Artificial Intelligence (AI) is right up at the top of today’s sexiest technologies list, with governments, policy makers and industry excited about finding difficult problems they can solve, building collaborative partnerships for technical development (eg. with AUKUS, the Quad), and setting moral and ethical standards for their use in society.

However, a significant challenge for AI adoption, particularly in the Defense and National Security domains, is security from cyber and other malicious attacks. In addition to the usual cyber security risks associated with digital technologies, AI and decision-making systems are uniquely vulnerable – they must learn from somewhere and make decisions based on their “experience”. This opens up a range of additional threat vectors. Learning systems, like young children, need increased protection as they grow, as their learning is only as good as the information provided, how its tailored to their needs and capabilities, and the environment they operate in. And, of course, there is no such thing as ‘AI school’ with associated standards to ensure that learning experience produces safe, resilient, and well-rounded systems that contribute positively to society when they hit the real world.  Emerging fields such as adversarial machine learning (AML) are developing ways to test AI systems for vulnerabilities and inoculate systems against certain types of attacks, but this is a new space and there is a huge amount of work to be done to move towards holistic AI security that will stand up against sophisticated cyber attacks.
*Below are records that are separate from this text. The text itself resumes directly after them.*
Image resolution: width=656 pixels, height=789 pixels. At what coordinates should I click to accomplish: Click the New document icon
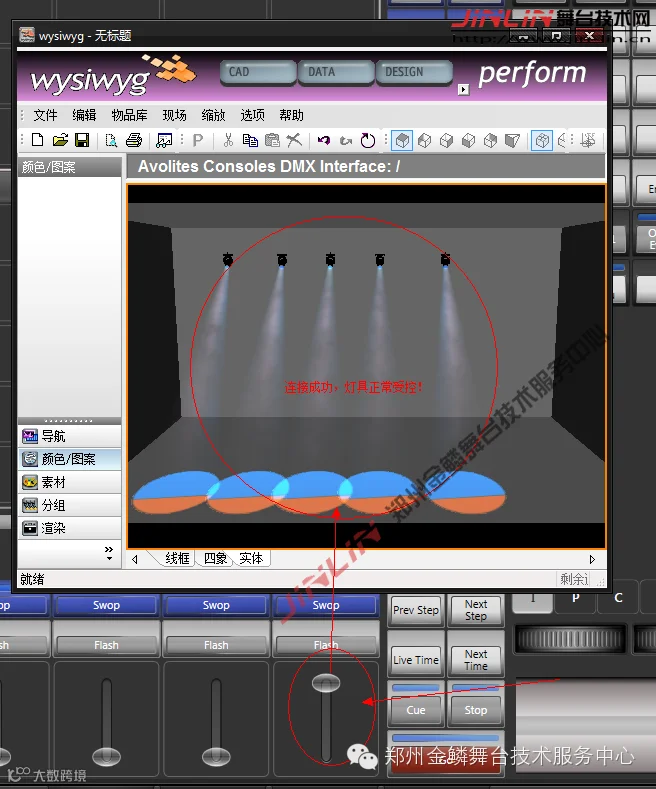[x=37, y=140]
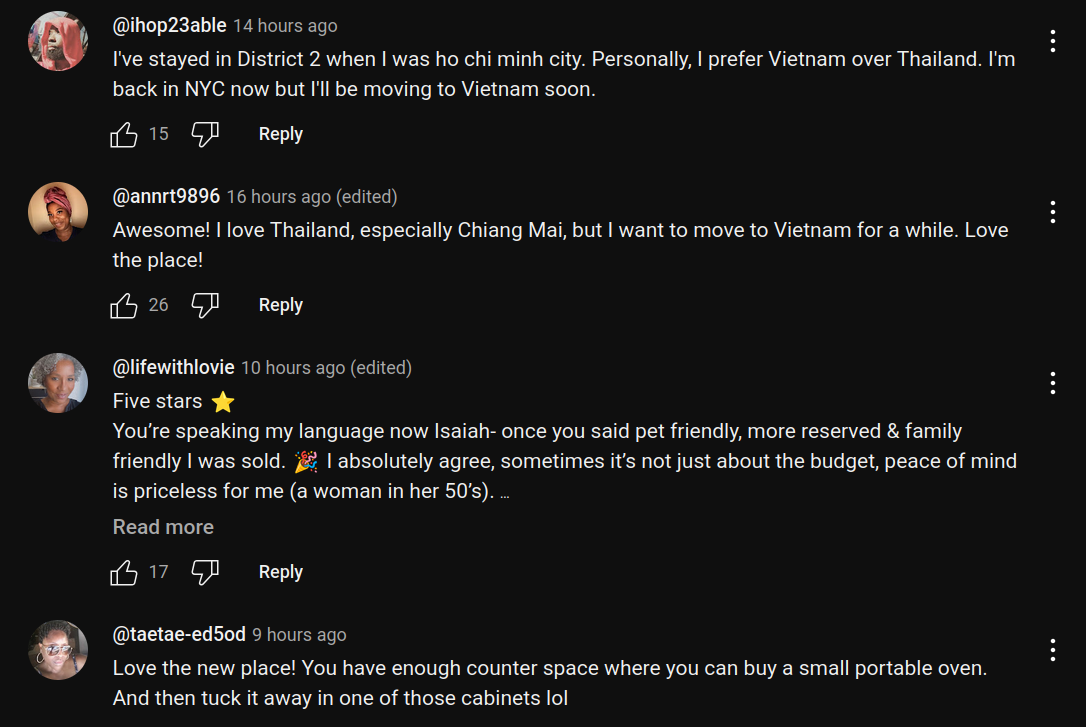The width and height of the screenshot is (1086, 727).
Task: Open the @ihop23able channel username link
Action: pyautogui.click(x=170, y=26)
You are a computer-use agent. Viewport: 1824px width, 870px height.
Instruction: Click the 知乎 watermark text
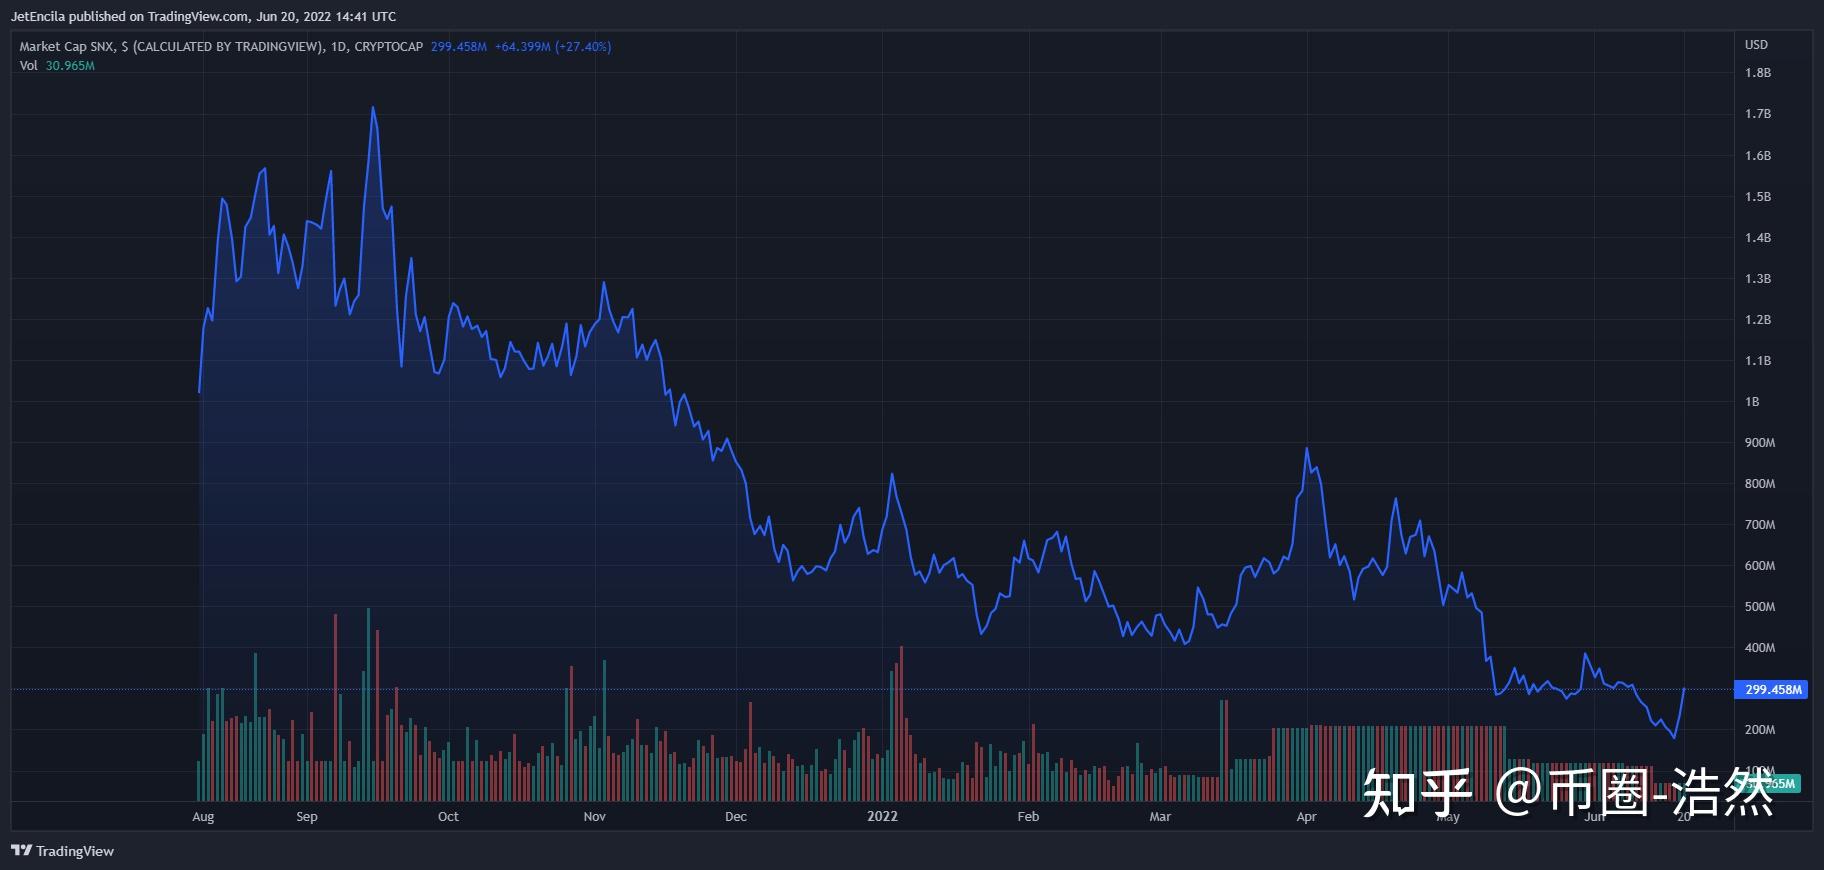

This talk will introduce key types of attacks against AI systems across the AI development chain, such as poisoning, evasion, information inference and degradation/disruption. It will also discuss how to holistically protect systems of national significance, such as future Defense capabilities where there are significant national security and potential threat-to-life risks. This talk will (try to) stay high level, will not require a background in AI or cyber security (though it will be make it more interesting!) and will focus on the kinds of problems we are trying to solve; why they’re important, some examples of interesting research and aspects of the AI ecosystem that need more investment and wider participation beyond the tech community.

For those who are currently or have taken Bruce Schneier’s cyber security class, this talk can be thought of an applied cyber security case study for AI, in the context of national security.

Karly Winkler is a Recanati-Kaplan Fellow from Australia with the Intelligence Project, and has over 22 years of experience in signals intelligence and cyber security. In a previous role, she ran a team in the Australian DoD that focused on using AML techniques for identifying and mitigating vulnerabilities in AIs, working with Defense AML researchers and engaging with system owners to provide security advice.